長い長い夜の季節

4/6
68人が本棚に入れています
本棚に追加
/14ページ
   洗濯を終えて、食堂の前を通る。普通の日は、男客ばかりが目立つ。      「フリノフの奥さん、こんにちは。相変わらず、お美しい。娘さん達も、飛び切りの美少女だなぁ。
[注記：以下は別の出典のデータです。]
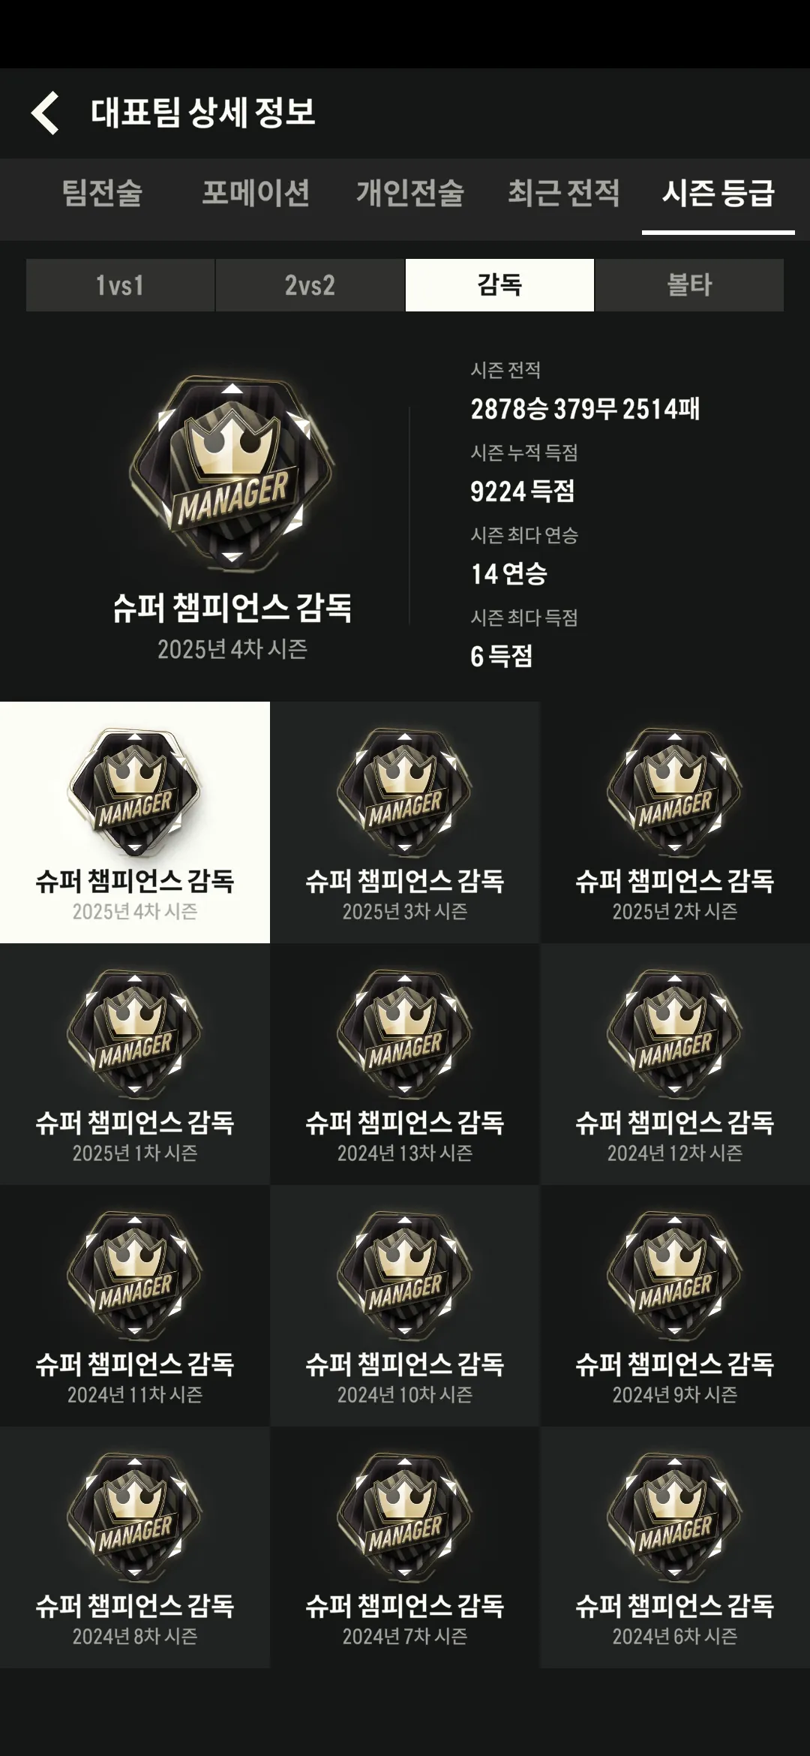Image resolution: width=810 pixels, height=1756 pixels.
Task: Choose the 2024년 13차 시즌 badge
Action: click(x=405, y=1064)
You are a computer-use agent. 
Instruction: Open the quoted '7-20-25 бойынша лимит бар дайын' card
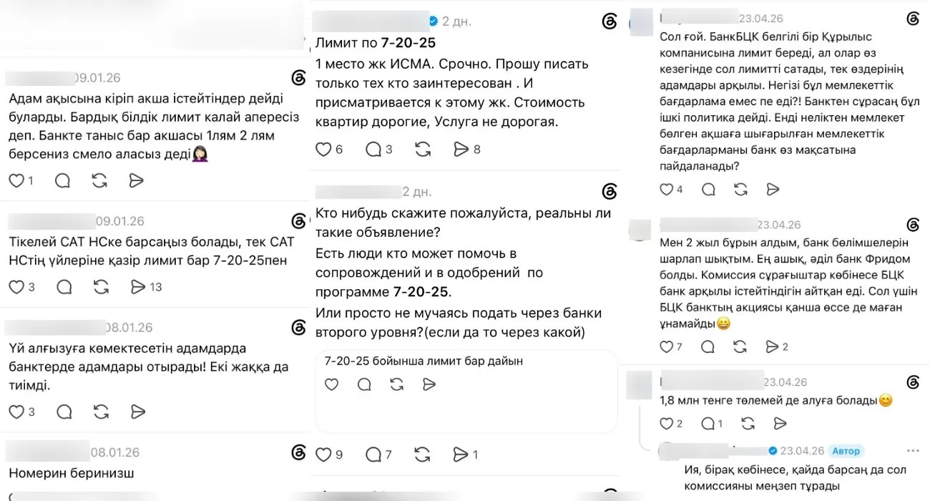click(x=466, y=391)
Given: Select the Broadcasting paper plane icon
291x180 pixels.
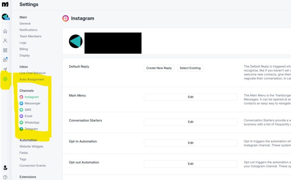Looking at the screenshot, I should coord(5,69).
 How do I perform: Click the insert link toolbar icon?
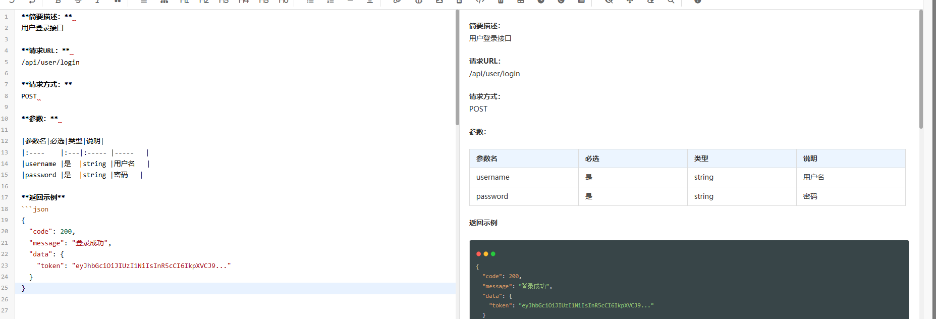398,2
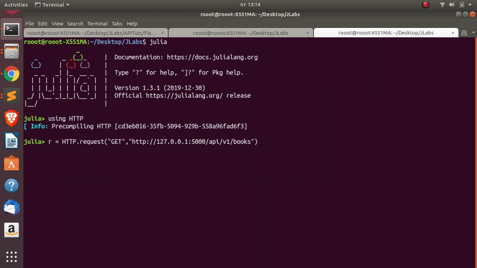The height and width of the screenshot is (268, 477).
Task: Expand the system status menu arrow
Action: tap(470, 5)

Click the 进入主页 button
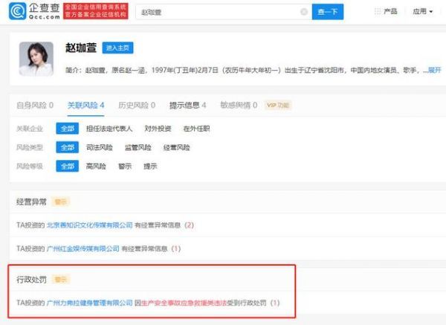pos(117,48)
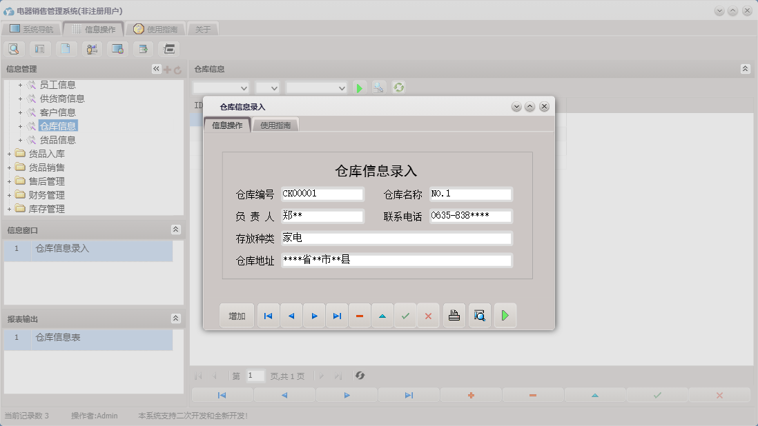Switch to the 系统导航 tab

click(31, 29)
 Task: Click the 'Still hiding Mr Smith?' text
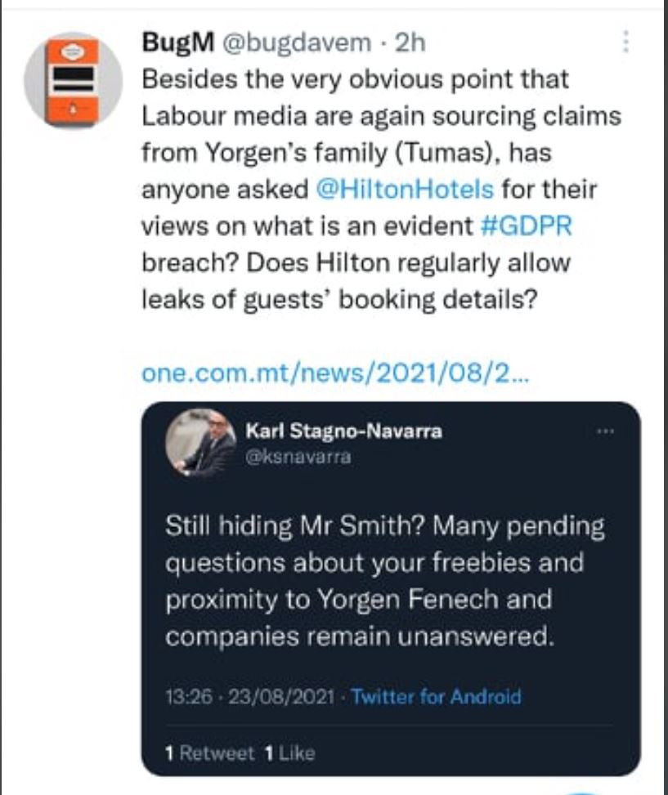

どうだい、お茶でもご馳走するよ」       雑貨屋のオヤジさんは、一家に軽く声を掛けた。      「お茶!素敵だわ!」   ラリサは、そう言うと、食堂の方へ行こうとした。      「ヤンさん、元気そうで……私達、これから洗濯干しが忙しくて。失礼しますね」       ラリサは母親に腕を捕まれ、帰りの道を小言を言われながら歩いた。      「おじさん、親切に言ってくれたのに……」      「ラリサ、若い娘が大勢の男達の前に行っては駄目よ!気をつけなさい」     母親は、ハァとため息を吐く。      「はーい、気をつけるよ」       しょんぼりと返事をした。      「母さん、ラリサも反省してるし、もういいじゃない」    「タチアナお姉ちゃん」     優しく微笑む姉に、ラリサは、いつも天使か女神は、こんな感じなんだろうなと思う。     流れる様な金髪に綺麗なすみれ色の瞳。(私も金髪だけど、お姉ちゃんみたいに見えたらいいのになぁ)        
/14ページ

最初のコメントを投稿しよう!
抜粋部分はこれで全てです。